Disable pricing completely

Option 1 — Environment variable (recommended for servers):

PRICING_ENABLED=false node src/api/server.js

Option 2 — CLI (persists to config file):

llama-ultra config pricing off

Option 3 — .env file:

PRICING_ENABLED=false

Option 4 — SDK:

process.env.PRICING_ENABLED = 'false';
const { createClient } = require('v2-llama-ultra');

When pricing is disabled:

  • All plan limits are removed
  • No Stripe calls are made
  • All quantization levels are available
  • Streaming is enabled
  • No authentication is required (unless you add your own)

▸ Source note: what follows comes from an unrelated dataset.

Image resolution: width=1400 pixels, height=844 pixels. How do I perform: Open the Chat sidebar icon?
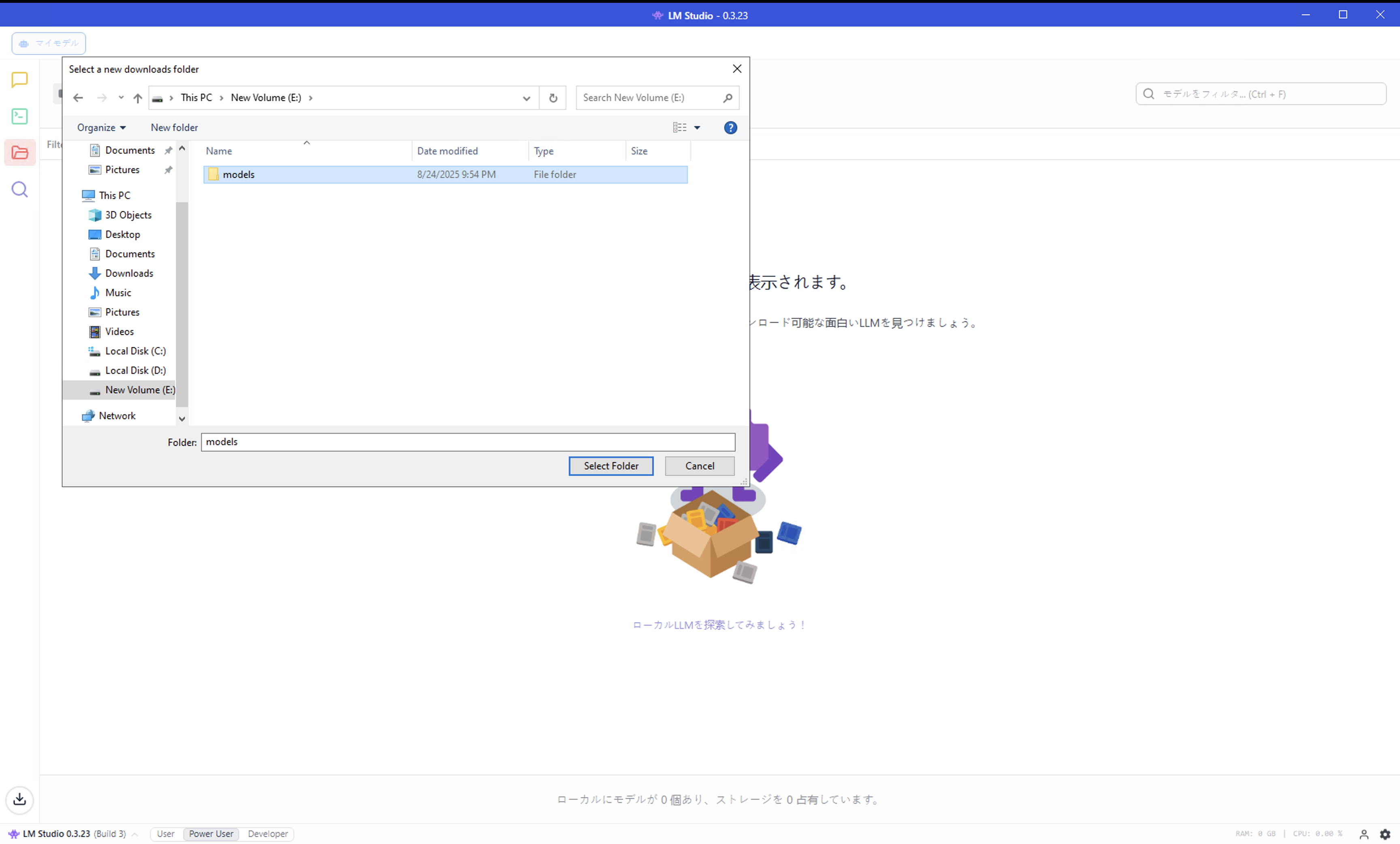(19, 79)
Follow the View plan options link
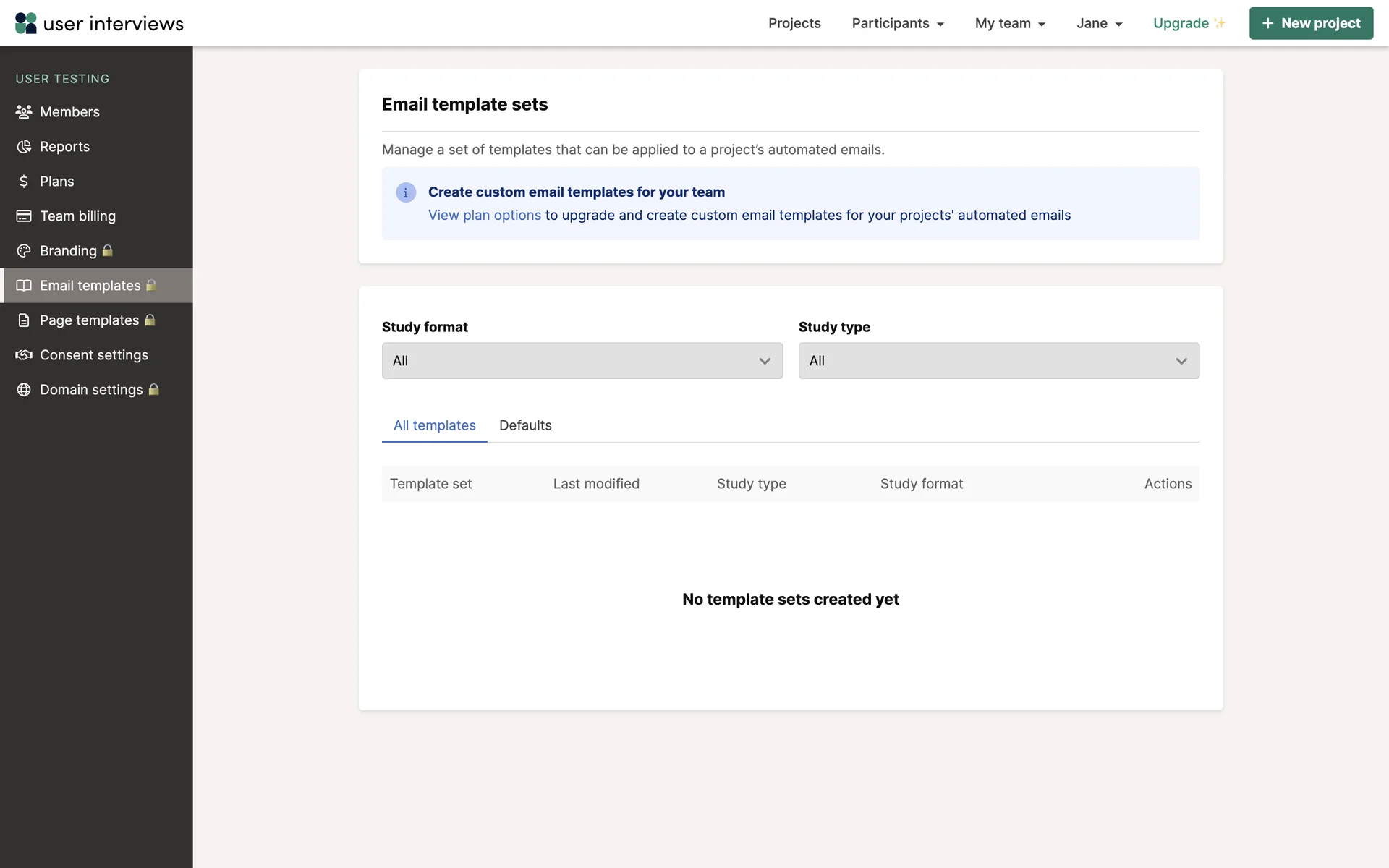1389x868 pixels. tap(484, 216)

Stripe setup (when pricing is enabled)

STRIPE_SECRET_KEY=sk_live_...
STRIPE_WEBHOOK_SECRET=whsec_...
STRIPE_PRO_MONTHLY_PRICE_ID=price_...
STRIPE_PRO_YEARLY_PRICE_ID=price_...
STRIPE_TEAM_MONTHLY_PRICE_ID=price_...
STRIPE_TEAM_YEARLY_PRICE_ID=price_...

11. Configuration

Environment variables

# Server
PORT=3000
HOST=localhost
NODE_ENV=production

# Auth
JWT_SECRET=your-long-random-secret
JWT_EXPIRES_IN=7d

# Storage
MODELS_DIR=./models
DB_PATH=./data/llama-ultra.db

# Pricing (set false to disable ALL billing)
PRICING_ENABLED=true
STRIPE_SECRET_KEY=sk_...
STRIPE_WEBHOOK_SECRET=whsec_...

# Engine
DEFAULT_QUANTIZATION=auto
MAX_RAM_USAGE_PERCENT=80
ENABLE_GPU=auto
MAX_CACHE_SIZE_GB=10

Config file (~/.llama-ultra/config.json)

Managed via llama-ultra config set <key> <value>:

{
  "modelsDir":       "~/.llama-ultra/models",
  "maxCacheSizeMb":  2048,
  "quantization":    "auto",
  "enableGPU":       true,
  "maxRamPercent":   80,
  "pricingEnabled":  true,
  "apiPort":         3000,
  "logLevel":        "info"
}

12. Benchmarks

All benchmarks on Apple M1 MacBook Air (8GB RAM), no GPU offload, LLaMA 3 7B.

Storage

| Method | Size | vs FP32 | |--------|------|---------| | FP32 (original) | 26 GB | 1× | | llama.cpp Q4_K_M | 4.1 GB | 6.3× | | LLaMA Ultra INT8 | 6.7 GB | 3.9× | | LLaMA Ultra INT4 | 3.1 GB | 8.4× |

RAM at inference

| Method | RAM usage | |--------|-----------| | Ollama (default) | 7.2 GB | | llama.cpp | 5.6 GB | | LLaMA Ultra INT8 | 2.8 GB | | LLaMA Ultra INT4 | 1.4 GB |

Tokens/second

| Method | t/s | |--------|-----| | Ollama | 7 | | llama.cpp | 10 | | LLaMA Ultra INT8 | 14 | | LLaMA Ultra INT4 | 22 |

Cache hit rate

| Prefetch window | Hit rate | |----------------|----------| | 0 (no prefetch) | 60% | | 1 | 82% | | 2 (default) | 93% |


13. Roadmap

v1.0 (current)

  • [x] Core engine: chunking, quantization, streaming, cache
  • [x] CLI (status, optimize, run, serve, config)
  • [x] Node.js SDK with OpenAI-compatible interface
  • [x] REST API server (OpenAI-compatible)
  • [x] Electron desktop app
  • [x] Pricing system with kill-switch
  • [x] Landing page

v1.1

  • [ ] Native GGML binding (replace JS mock tokenizer)
  • [ ] Python SDK
  • [ ] Whisper audio model support
  • [ ] Model Hub (browse & download popular models)

v1.2

  • [ ] Stable Diffusion support
  • [ ] Multi-model serving (load several models, route by task)
  • [ ] Tauri desktop app (lighter than Electron)
  • [ ] Plugin system for custom quantizers

v2.0

  • [ ] Distributed inference (split model across network nodes)
  • [ ] WASM runtime (run in browser)
  • [ ] Fine-tuning support (LoRA adapters)

14. Contributing

Contributions are welcome!

# Fork & clone
git clone https://github.com/YOUR_USERNAME/v2-llama-ultra.git
cd v2-llama-ultra

# Install dependencies
npm install

# Run tests
npm test

# Start API in dev mode
npm run dev

# Start desktop app in dev mode
cd desktop && npm start

Guidelines

  • Keep PRs focused — one feature or fix per PR
  • Add tests for new engine features
  • Follow existing code style (no linter config = use common sense)
  • Document public API changes in the README

License

MIT — free to use, modify, distribute.

Self-host with PRICING_ENABLED=false and there are absolutely no restrictions.


Built for the edge. Made with ❤️ for developers who refuse to buy a $5,000 GPU.